[Source data]:
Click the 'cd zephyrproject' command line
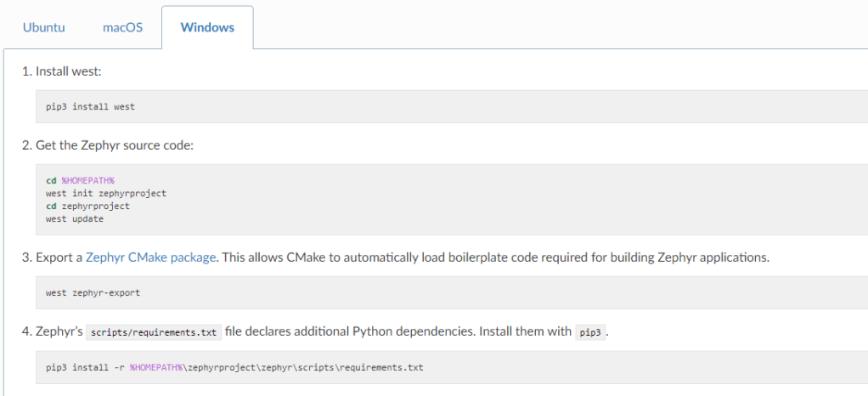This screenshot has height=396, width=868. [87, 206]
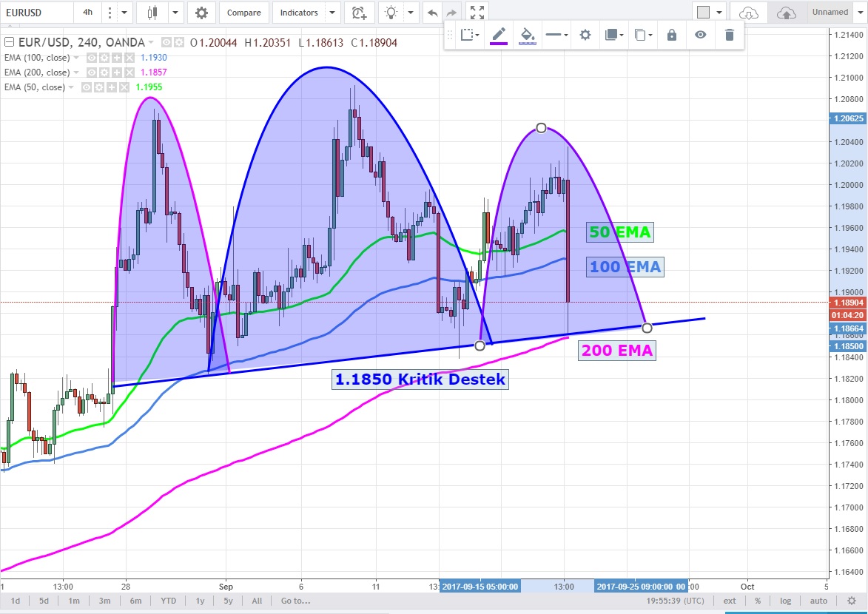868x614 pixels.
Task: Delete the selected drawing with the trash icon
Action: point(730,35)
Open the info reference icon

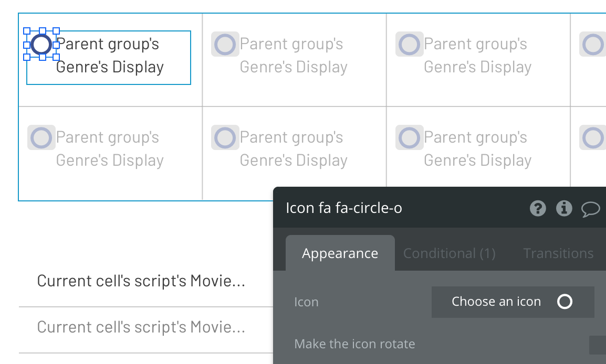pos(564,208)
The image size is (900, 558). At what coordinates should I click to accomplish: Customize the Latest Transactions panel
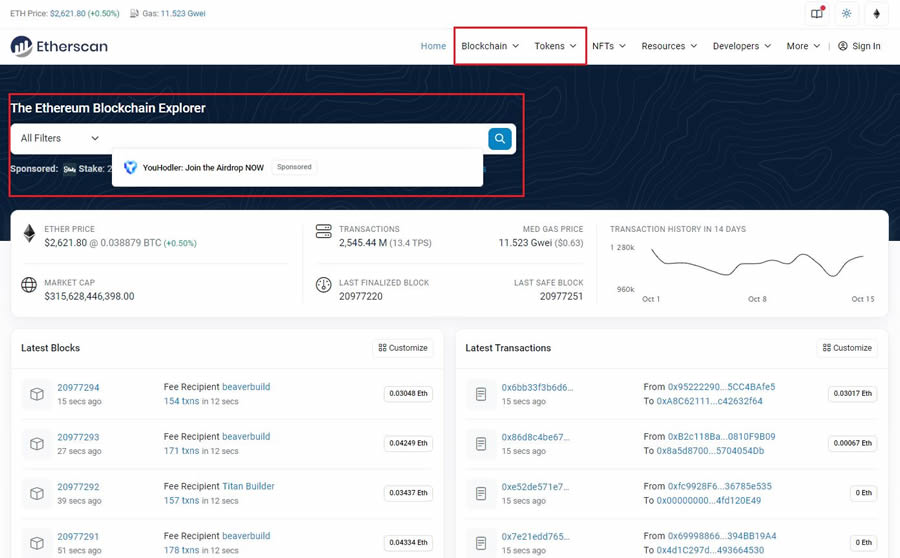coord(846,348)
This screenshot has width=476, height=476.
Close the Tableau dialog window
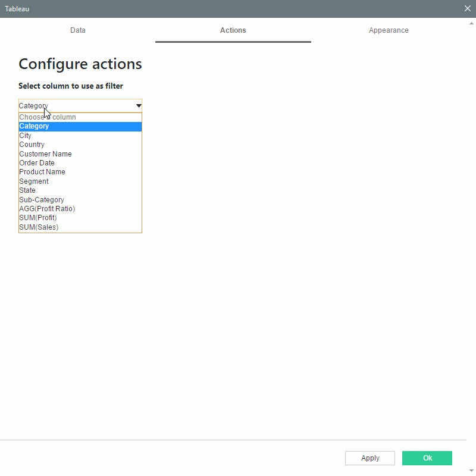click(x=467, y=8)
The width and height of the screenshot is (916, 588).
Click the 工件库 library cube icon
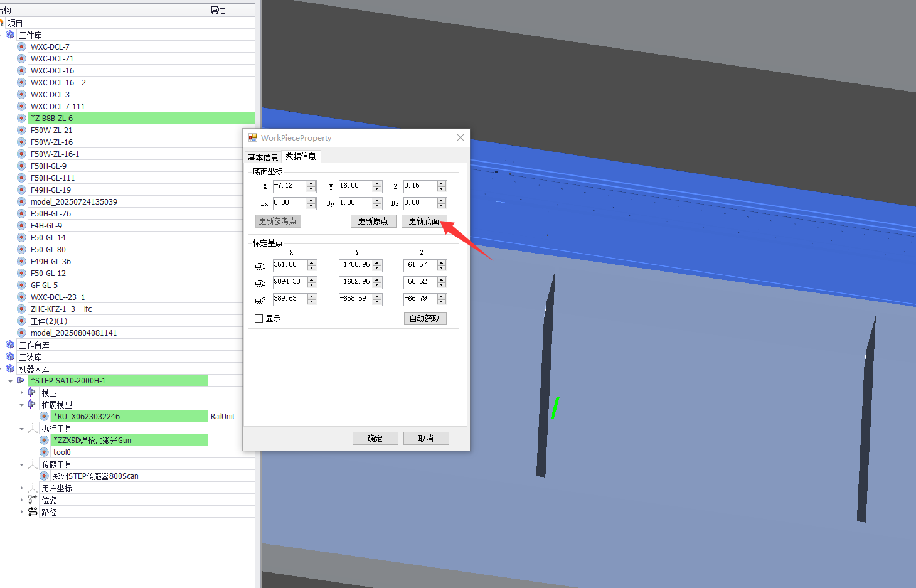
---
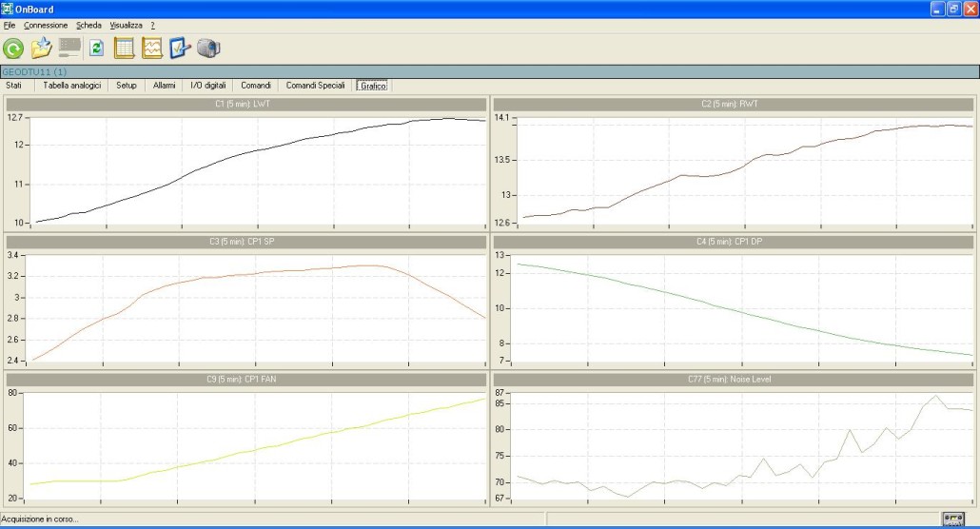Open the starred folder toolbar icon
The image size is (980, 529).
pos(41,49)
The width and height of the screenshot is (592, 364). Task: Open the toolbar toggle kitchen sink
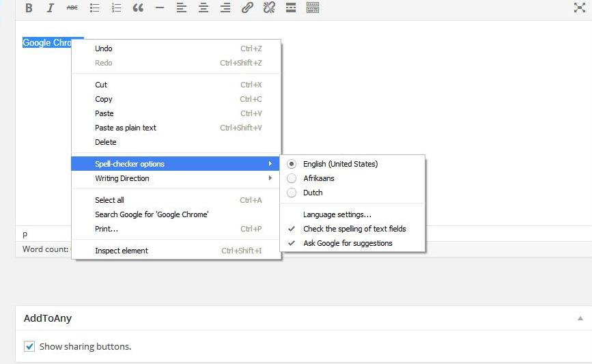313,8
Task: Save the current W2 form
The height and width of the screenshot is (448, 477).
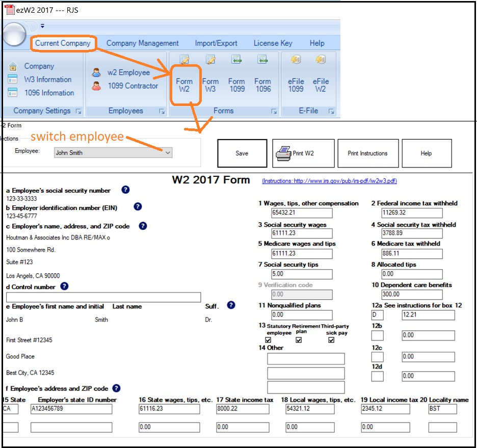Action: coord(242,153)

[Exercise prompt]: In the data above, find the line with "Click the 'cd zephyrproject' command line" and the line with "Click the 工件库 library cube icon". Please copy exactly those two lines and every line between them, but not the pictures.

[Answer to the exercise]:
Click the 'cd zephyrproject' command line
This screenshot has height=396, width=868. [87, 206]
868x614 pixels.
Task: Delete the selected drawing with the trash icon
Action: point(730,35)
Open the info reference icon

pos(564,208)
The image size is (900, 558). At what coordinates should I click to accomplish: Customize the Latest Transactions panel
coord(846,348)
This screenshot has width=476, height=476.
Close the Tableau dialog window
click(x=467, y=8)
The width and height of the screenshot is (916, 588).
Click the 工件库 library cube icon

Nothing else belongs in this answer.